>> start Material to process
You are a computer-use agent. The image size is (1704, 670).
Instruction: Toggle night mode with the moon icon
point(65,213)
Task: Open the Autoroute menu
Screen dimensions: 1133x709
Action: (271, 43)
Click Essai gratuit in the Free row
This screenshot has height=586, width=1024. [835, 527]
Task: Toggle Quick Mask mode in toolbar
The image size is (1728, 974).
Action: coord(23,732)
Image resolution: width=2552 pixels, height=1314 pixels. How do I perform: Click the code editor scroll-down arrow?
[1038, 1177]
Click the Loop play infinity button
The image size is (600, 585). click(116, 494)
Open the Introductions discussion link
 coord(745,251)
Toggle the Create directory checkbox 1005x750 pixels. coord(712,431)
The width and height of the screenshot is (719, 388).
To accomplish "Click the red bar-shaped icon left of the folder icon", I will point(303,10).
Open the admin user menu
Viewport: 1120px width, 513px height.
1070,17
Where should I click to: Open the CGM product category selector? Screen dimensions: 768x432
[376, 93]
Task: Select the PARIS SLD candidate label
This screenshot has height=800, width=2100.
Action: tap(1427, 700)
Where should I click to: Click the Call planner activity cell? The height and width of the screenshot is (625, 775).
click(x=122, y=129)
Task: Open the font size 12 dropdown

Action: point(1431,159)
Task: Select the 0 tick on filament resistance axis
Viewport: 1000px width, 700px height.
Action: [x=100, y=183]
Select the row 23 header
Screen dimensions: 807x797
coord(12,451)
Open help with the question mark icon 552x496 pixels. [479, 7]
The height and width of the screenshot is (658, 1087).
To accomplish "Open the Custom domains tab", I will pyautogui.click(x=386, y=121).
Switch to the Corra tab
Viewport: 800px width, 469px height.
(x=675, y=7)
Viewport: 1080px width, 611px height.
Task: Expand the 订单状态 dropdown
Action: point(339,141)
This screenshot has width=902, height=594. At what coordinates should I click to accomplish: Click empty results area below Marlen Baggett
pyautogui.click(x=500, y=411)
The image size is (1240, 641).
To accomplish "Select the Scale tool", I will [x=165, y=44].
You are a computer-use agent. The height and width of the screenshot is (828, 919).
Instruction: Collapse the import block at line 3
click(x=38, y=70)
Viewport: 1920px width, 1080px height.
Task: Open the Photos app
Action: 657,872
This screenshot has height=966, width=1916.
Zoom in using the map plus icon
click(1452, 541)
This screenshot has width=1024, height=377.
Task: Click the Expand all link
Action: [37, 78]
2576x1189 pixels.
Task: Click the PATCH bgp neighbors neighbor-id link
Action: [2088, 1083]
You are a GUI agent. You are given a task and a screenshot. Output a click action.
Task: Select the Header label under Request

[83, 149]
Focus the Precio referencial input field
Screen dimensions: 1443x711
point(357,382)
>> end Material to process
Copy out all of the data above without changing anything.

You are a computer-use agent. The image size is (1704, 670).
Instruction: Toggle night mode with the moon icon
point(65,213)
Task: Open the Autoroute menu
Screen dimensions: 1133x709
Action: (271, 43)
Click Essai gratuit in the Free row
This screenshot has height=586, width=1024. [835, 527]
Task: Toggle Quick Mask mode in toolbar
The image size is (1728, 974).
Action: coord(23,732)
Image resolution: width=2552 pixels, height=1314 pixels. How do I perform: Click the code editor scroll-down arrow?
[1038, 1177]
Click the Loop play infinity button
The image size is (600, 585). click(116, 494)
Open the Introductions discussion link
 coord(745,251)
Toggle the Create directory checkbox 1005x750 pixels. coord(712,431)
The width and height of the screenshot is (719, 388).
To accomplish "Click the red bar-shaped icon left of the folder icon", I will point(303,10).
Open the admin user menu
Viewport: 1120px width, 513px height.
1070,17
Where should I click to: Open the CGM product category selector? Screen dimensions: 768x432
[376, 93]
Task: Select the PARIS SLD candidate label
This screenshot has height=800, width=2100.
Action: tap(1427, 700)
Where should I click to: Click the Call planner activity cell? The height and width of the screenshot is (625, 775).
click(x=122, y=129)
Task: Open the font size 12 dropdown

Action: point(1431,159)
Task: Select the 0 tick on filament resistance axis
Viewport: 1000px width, 700px height.
Action: [x=100, y=183]
Select the row 23 header
Screen dimensions: 807x797
coord(12,451)
Open help with the question mark icon 552x496 pixels. [479, 7]
The height and width of the screenshot is (658, 1087).
To accomplish "Open the Custom domains tab", I will pyautogui.click(x=386, y=121).
Switch to the Corra tab
Viewport: 800px width, 469px height.
(x=675, y=7)
Viewport: 1080px width, 611px height.
Task: Expand the 订单状态 dropdown
Action: point(339,141)
This screenshot has width=902, height=594. At what coordinates should I click to accomplish: Click empty results area below Marlen Baggett
pyautogui.click(x=500, y=411)
The image size is (1240, 641).
To accomplish "Select the Scale tool", I will [x=165, y=44].
You are a computer-use agent. The height and width of the screenshot is (828, 919).
Instruction: Collapse the import block at line 3
click(x=38, y=70)
Viewport: 1920px width, 1080px height.
Task: Open the Photos app
Action: 657,872
This screenshot has height=966, width=1916.
Zoom in using the map plus icon
click(1452, 541)
This screenshot has width=1024, height=377.
Task: Click the Expand all link
Action: [37, 78]
2576x1189 pixels.
Task: Click the PATCH bgp neighbors neighbor-id link
Action: [2088, 1083]
You are a GUI agent. You are given a task and a screenshot. Output a click action.
Task: Select the Header label under Request

[83, 149]
Focus the Precio referencial input field
Screen dimensions: 1443x711
point(357,382)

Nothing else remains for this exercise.